Uganda's incumbent president Yoweri Museveni took an early lead in the country's election, preliminary results from the Electoral Commission showed on Friday.
The commission said Museveni, one of Africa's longest-serving leaders, garnered 1.36mn votes out of a total 2.32mn votes counted so far from 6,448 polling stations - less than a quarter of the 28,010 stations across the country.
The tally gave Museveni 61.75% of the votes counted, followed by opposition leader Kizza Besigye with 33.47%.
Museveni, a Western ally, is seeking to extend his three decades in office. While he is widely expected to retain the presidency, young voters in urban areas have demanded change and blame him for not tackling corruption or creating jobs.
Besigye, who challenged Museveni unsuccessfully in three previous elections, has repeatedly insisted the election would not be free and fair and on Thursday accused the government of rigging the vote.
Late on Thursday afternoon, Besigye was briefly detained in Kampala for criminal trespass and assault.
A senior official with Besigye's party said he had been leading a crowd of supporters to a building where he claimed ballot stuffing was underway. Police called Besigye's accusations unfounded and outrageous.
Washington condemned his arrest, with State Department spokesman John Kirby saying it called into question Uganda's commitment to a transparent election, free from intimidation.

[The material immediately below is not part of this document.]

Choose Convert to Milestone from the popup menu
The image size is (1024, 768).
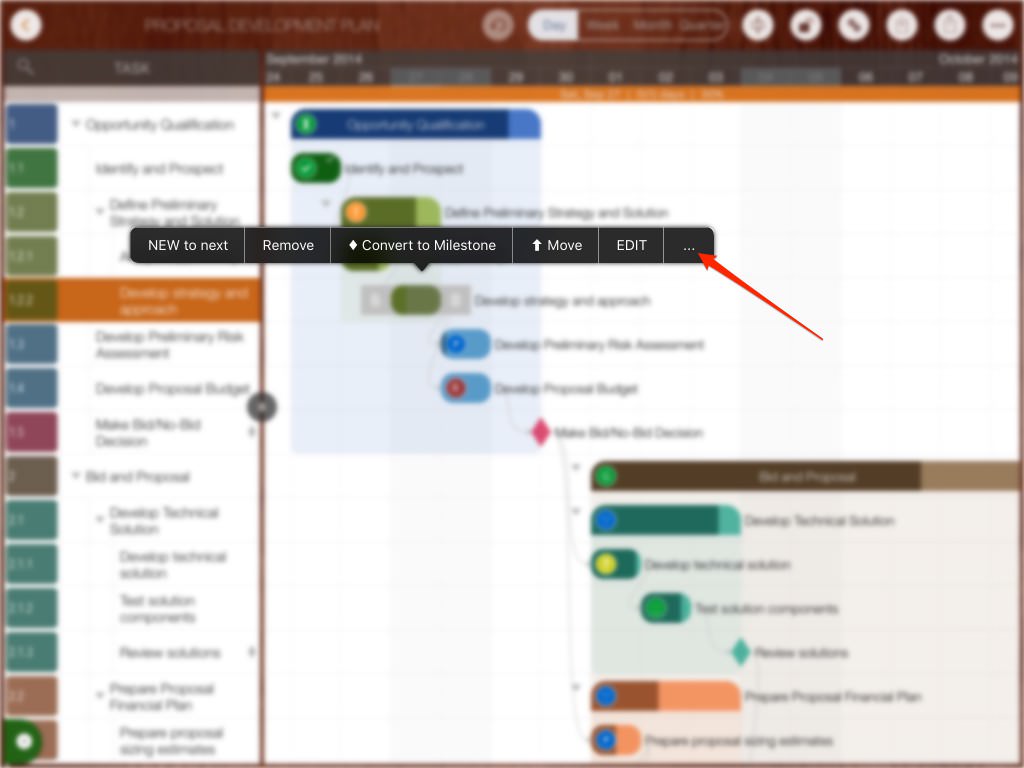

Election day was otherwise largely peaceful, although voting was delayed in some areas, especially in the capital, and access to social media sites like Twitter and Facebook was blocked for much of the day, frustrating voters.
On Friday morning, voting resumed in a handful of areas, where delays in delivering polling materials had prevented some people from casting their ballot.
In the Ggaba neighbourhood of Kampala - where voters and local media said protests by frustrated voters had been met with police teargas on Thursday - hundreds of people began gathering at a polling station in the early hours of Friday.
"It's our right to vote," said Geofrey Were, 32, as he stood waiting for the second day in a row. "This man has ruled us for 30 years. Obviously we need a change."